--- Pixel coordinate grounding data ---
= Beginning of Section =

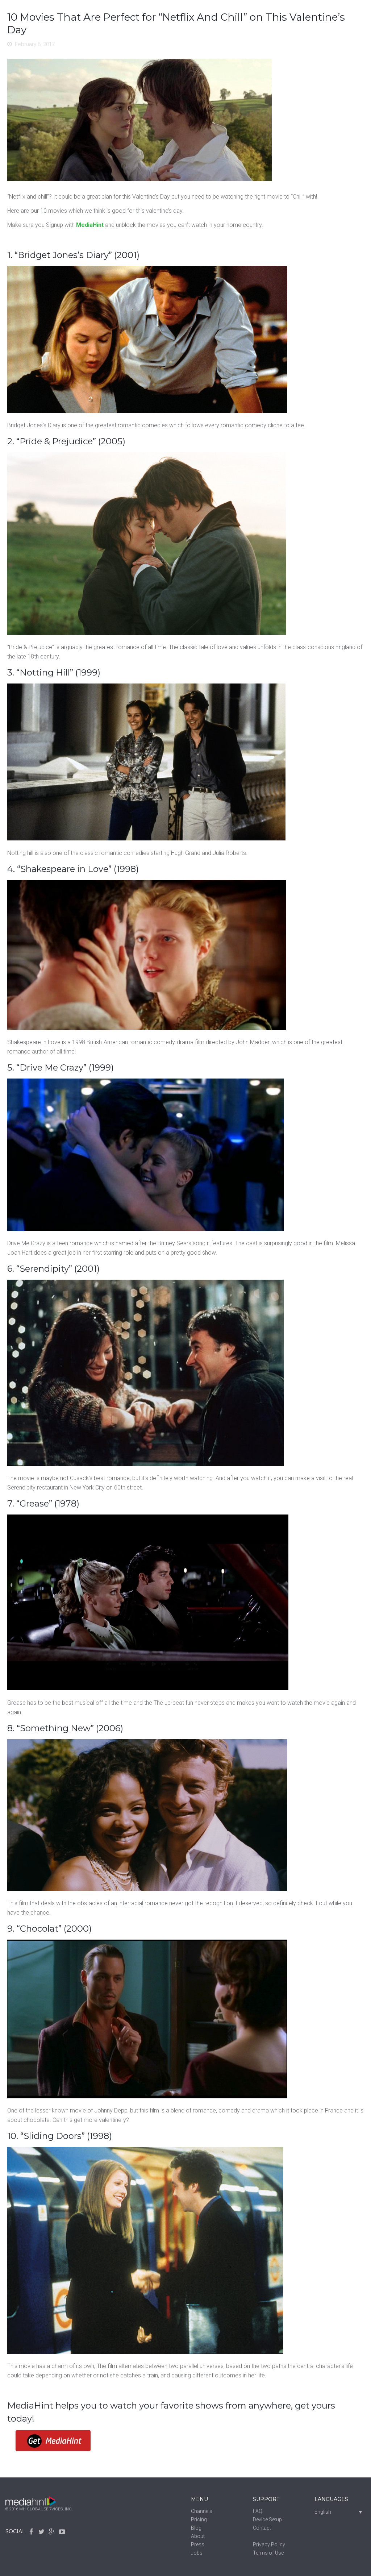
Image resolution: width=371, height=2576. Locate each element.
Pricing (199, 2519)
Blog (196, 2528)
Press (197, 2544)
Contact (262, 2528)
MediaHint (90, 224)
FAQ (257, 2511)
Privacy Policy (269, 2544)
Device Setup (267, 2519)
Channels (201, 2511)
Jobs (197, 2553)
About (198, 2536)
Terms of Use (268, 2553)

= End of Section =

--- TASK REQUIREMENTS ---
Your answer must be the records exactly as they stand, with no pictures in it.

--- SOLUTION ---
Image resolution: width=371, height=2576. Locate each element.
Pricing (199, 2519)
Blog (196, 2528)
Press (197, 2544)
Contact (262, 2528)
MediaHint (90, 224)
FAQ (257, 2511)
Privacy Policy (269, 2544)
Device Setup (267, 2519)
Channels (201, 2511)
Jobs (197, 2553)
About (198, 2536)
Terms of Use (268, 2553)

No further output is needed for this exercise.